Many sources also recommend considering surgery if there is a concomitant ventral or umbilical hernia that requires surgical treatment or if the patient is having difficulties with the function of the abdominal wall.[27] Most sources do not recommend surgical intervention for diastasis recti if future pregnancy is anticipated. Diastasis recti repair procedures are sometimes combined with abdominoplasty in cases where patients have both diastasis recti and laxity of the skin of the abdominal wall.[2][3][16]


Complications from physiotherapy and other conservative treatments for diastasis recti are rare; however, patients may complete treatment regimens and be dissatisfied with the results obtained.[28] Complications from surgical repairs for diastasis recti include lack of satisfaction in surgical repair or improvement in appearance or symptoms, recurrence of diastasis, hematoma, especially of the rectus sheath, wound complications, infection, damage to surrounding structures, scarring from the incision, and mesh-related complications if a mesh is used.[29][21][30] If a ventral or umbilical hernia is mistaken for diastasis recti, serious complications can occur, including bowel obstruction and/or strangulation within the hernia.[31]

Clinical Significance

Patients with diastasis recti may present with concerns about underlying hernia or other pathology. Some patients may be satisfied with reassurance that there are no risks of complications with untreated diastasis recti. Other patients may desire intervention, and clinicians need to explain the treatment options. As far as long-term or systemic considerations for patients with diastasis recti, the aneurysmal disease has been associated with diastasis recti, most likely due to a linked cause of the weakness of the tissues. However, at this time, there are no guidelines indicating additional screening for abdominal aortic aneurysms or other aneurysms in patients with diastasis recti.[32][33]

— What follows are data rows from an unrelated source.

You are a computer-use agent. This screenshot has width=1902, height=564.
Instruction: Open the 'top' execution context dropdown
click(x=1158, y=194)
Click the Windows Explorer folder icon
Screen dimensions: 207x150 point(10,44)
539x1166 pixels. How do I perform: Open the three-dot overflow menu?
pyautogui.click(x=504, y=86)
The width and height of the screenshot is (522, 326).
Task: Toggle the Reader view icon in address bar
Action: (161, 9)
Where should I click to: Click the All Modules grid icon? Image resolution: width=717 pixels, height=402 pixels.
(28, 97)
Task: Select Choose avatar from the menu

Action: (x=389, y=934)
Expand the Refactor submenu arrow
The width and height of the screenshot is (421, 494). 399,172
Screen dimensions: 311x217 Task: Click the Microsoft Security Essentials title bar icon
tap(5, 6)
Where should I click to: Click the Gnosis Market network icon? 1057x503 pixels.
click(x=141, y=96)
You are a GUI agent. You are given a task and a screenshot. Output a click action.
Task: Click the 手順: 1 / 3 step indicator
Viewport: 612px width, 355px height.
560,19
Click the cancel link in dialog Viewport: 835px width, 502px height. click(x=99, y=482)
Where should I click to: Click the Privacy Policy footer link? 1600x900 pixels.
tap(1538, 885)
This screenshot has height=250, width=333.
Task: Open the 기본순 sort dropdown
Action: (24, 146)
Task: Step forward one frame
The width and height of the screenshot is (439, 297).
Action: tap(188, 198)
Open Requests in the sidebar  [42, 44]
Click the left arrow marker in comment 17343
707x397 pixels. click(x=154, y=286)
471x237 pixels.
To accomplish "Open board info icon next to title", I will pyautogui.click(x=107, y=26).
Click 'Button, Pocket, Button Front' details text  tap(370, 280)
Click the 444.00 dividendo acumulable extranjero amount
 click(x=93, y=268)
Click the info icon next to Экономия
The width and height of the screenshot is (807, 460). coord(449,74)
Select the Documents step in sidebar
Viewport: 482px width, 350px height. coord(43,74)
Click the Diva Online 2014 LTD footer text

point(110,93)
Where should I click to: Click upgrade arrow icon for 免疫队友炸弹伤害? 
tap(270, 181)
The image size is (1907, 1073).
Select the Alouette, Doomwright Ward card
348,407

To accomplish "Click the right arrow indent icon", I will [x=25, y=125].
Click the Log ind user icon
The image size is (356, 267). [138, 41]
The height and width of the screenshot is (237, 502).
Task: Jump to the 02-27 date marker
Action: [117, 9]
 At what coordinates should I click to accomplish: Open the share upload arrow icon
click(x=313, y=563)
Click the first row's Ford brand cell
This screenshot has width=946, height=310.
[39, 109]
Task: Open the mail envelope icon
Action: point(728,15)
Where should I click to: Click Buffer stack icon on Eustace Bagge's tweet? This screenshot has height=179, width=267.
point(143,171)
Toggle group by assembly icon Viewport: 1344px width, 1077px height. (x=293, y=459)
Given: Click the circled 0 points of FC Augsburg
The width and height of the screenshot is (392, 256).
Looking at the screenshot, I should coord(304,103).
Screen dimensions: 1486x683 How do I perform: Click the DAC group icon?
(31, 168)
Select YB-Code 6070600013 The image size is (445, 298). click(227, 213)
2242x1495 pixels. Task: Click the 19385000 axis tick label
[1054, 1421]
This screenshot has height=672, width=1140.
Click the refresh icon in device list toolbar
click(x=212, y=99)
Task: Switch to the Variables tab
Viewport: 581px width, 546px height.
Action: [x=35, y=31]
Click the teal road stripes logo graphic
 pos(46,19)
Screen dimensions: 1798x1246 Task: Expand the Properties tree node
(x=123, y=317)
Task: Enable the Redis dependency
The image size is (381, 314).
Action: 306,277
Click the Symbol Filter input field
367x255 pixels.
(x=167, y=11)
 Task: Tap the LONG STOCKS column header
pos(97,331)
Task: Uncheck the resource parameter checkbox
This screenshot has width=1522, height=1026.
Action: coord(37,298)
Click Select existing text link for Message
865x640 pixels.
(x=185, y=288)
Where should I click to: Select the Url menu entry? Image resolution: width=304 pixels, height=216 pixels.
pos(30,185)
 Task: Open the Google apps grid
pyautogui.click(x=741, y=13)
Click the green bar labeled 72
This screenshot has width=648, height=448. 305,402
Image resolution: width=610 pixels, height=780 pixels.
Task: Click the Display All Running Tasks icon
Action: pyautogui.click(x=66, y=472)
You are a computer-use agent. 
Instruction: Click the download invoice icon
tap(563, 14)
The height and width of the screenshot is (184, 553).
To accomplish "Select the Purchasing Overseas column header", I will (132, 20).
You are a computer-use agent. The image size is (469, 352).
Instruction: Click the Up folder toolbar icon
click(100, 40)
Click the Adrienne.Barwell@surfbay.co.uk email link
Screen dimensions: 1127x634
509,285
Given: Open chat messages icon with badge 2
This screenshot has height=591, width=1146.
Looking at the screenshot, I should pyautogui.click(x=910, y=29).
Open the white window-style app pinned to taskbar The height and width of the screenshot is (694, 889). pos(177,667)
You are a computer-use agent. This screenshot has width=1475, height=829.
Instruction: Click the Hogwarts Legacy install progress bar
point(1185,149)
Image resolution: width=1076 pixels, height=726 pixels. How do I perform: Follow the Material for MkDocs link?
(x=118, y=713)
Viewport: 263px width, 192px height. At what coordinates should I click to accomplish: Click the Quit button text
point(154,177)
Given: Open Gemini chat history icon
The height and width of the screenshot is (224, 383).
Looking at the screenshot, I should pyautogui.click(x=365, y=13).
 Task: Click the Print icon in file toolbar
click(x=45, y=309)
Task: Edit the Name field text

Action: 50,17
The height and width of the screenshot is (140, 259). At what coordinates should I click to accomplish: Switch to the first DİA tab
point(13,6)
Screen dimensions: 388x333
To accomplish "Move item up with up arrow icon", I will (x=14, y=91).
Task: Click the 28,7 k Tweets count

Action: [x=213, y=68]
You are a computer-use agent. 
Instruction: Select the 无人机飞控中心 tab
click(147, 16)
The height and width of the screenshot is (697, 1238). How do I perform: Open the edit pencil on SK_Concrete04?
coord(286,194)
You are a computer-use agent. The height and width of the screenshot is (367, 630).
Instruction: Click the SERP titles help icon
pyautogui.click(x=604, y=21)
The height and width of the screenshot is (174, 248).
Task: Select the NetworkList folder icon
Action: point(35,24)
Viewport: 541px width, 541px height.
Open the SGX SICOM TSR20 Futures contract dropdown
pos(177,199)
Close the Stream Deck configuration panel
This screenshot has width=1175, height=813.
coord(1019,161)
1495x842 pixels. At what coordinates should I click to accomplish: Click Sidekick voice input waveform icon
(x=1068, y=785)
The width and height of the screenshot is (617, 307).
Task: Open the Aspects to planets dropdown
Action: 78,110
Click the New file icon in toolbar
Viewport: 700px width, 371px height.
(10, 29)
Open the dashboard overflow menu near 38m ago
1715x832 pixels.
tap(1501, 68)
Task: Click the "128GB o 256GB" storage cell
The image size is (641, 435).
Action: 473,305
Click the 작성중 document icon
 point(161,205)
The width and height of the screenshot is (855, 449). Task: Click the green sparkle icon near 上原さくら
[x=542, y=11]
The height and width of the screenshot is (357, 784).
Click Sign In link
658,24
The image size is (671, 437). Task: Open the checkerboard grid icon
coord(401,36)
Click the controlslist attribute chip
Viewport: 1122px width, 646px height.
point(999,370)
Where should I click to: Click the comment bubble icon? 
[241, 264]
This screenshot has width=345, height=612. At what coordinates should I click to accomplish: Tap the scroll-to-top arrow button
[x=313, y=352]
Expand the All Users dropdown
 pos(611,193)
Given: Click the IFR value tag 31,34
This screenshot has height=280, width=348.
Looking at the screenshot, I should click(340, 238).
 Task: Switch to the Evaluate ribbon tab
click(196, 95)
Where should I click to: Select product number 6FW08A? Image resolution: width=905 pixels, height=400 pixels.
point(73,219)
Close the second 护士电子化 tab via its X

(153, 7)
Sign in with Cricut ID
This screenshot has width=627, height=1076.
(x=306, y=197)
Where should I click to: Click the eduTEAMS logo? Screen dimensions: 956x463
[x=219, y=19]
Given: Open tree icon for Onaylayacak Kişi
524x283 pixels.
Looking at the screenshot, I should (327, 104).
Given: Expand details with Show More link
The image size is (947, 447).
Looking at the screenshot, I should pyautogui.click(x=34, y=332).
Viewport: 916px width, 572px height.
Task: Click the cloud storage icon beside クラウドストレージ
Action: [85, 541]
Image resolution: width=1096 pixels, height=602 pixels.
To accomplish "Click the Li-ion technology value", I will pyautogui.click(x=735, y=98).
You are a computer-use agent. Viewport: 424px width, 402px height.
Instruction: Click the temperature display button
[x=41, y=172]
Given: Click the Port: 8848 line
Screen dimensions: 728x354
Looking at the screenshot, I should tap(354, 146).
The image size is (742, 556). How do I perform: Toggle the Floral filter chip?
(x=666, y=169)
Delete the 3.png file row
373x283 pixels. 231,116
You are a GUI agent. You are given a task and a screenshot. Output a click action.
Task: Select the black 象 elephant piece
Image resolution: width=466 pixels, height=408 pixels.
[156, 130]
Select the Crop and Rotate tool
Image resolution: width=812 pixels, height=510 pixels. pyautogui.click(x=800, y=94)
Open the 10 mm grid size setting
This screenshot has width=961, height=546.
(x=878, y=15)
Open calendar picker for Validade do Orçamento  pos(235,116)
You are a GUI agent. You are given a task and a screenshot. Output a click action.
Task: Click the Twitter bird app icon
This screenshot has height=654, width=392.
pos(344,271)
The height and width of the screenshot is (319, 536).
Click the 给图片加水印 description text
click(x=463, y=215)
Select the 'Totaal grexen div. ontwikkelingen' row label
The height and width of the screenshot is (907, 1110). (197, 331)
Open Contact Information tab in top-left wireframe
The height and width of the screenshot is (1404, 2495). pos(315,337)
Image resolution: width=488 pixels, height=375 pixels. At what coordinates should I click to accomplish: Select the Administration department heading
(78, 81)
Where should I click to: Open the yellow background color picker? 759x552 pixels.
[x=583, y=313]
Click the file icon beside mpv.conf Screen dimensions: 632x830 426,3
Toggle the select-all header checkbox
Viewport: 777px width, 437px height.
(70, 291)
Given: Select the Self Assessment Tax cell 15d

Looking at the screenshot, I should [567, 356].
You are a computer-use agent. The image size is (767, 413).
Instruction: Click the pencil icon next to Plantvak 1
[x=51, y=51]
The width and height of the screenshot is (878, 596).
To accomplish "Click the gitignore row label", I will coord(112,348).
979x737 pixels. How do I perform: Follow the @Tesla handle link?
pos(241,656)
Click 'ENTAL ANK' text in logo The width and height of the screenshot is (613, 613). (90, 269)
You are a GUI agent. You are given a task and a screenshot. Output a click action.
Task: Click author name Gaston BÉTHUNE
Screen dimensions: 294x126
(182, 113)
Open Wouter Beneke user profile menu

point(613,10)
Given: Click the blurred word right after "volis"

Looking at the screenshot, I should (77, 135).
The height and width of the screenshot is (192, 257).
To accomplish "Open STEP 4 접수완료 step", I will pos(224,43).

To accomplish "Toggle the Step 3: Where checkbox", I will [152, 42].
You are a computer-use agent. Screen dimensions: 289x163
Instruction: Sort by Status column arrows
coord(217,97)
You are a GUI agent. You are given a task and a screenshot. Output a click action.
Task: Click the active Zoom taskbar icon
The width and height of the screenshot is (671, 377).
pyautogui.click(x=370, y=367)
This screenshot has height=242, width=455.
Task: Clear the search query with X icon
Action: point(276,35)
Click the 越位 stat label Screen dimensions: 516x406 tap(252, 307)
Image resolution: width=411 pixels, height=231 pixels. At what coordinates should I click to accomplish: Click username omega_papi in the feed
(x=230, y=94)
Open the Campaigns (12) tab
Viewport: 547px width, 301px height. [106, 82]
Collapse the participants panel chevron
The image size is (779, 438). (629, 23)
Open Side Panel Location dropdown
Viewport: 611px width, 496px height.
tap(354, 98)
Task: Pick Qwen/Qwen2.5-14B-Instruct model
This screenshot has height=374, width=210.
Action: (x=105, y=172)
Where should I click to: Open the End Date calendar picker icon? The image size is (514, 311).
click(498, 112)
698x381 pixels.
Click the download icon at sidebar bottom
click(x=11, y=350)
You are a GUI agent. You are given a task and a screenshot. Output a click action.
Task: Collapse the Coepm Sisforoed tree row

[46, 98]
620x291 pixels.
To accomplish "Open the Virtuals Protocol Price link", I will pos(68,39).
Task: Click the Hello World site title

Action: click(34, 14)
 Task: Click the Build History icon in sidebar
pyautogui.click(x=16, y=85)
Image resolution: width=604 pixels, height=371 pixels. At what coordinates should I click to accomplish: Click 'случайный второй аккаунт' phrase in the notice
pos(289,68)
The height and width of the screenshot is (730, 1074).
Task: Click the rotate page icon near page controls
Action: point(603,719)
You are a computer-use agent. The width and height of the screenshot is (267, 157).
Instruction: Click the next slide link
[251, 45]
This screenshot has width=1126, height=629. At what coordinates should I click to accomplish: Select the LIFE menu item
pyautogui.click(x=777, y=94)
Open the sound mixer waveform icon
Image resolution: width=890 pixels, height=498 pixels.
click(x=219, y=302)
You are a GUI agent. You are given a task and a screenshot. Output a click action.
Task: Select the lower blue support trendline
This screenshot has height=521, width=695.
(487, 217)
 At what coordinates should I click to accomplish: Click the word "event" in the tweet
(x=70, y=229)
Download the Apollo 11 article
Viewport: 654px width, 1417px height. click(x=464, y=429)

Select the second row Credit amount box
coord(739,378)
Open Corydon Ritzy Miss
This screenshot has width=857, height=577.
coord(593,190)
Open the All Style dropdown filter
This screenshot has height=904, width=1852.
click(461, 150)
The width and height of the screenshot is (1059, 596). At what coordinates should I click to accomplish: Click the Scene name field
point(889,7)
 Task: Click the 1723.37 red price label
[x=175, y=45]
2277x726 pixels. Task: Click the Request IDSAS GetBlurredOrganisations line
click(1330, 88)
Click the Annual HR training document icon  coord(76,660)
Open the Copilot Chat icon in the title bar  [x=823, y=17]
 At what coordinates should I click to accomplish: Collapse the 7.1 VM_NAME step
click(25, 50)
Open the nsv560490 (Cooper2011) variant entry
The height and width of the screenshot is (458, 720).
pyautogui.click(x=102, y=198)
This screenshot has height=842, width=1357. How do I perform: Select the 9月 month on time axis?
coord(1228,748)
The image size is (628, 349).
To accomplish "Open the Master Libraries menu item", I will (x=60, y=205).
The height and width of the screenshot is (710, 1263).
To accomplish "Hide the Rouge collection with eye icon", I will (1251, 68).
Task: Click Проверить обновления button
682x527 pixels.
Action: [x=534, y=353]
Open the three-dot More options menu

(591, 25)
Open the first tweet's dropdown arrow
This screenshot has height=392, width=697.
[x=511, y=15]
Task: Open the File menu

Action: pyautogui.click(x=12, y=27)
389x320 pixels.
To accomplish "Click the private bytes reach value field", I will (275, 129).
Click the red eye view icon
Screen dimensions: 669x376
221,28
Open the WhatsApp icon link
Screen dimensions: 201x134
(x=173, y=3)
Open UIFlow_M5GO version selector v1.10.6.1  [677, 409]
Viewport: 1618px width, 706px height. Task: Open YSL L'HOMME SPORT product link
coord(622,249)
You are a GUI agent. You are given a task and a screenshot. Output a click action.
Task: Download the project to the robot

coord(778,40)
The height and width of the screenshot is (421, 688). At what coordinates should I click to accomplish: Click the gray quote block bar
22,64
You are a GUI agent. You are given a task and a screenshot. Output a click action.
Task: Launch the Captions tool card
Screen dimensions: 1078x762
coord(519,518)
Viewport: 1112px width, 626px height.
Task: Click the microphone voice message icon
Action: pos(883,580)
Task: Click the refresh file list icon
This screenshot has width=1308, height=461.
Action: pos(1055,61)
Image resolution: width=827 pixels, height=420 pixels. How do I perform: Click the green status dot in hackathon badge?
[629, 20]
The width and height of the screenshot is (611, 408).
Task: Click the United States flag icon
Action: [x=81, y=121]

Enhancing Healthcare Team Outcomes

Abdominal diastasis recti and the treatment options for management are relevant topics for obstetricians, gynecologists, nurse midwives, general surgeons, family practitioners, physical therapists, and many other healthcare team members. Recognizing abdominal diastasis recti is important in order to prevent unnecessary interventions or alarms and provide evidence-based treatment options to patients with symptoms of diastasis recti. Over the course of evaluation and treatment, the patient may benefit from care and insight from many different healthcare team members.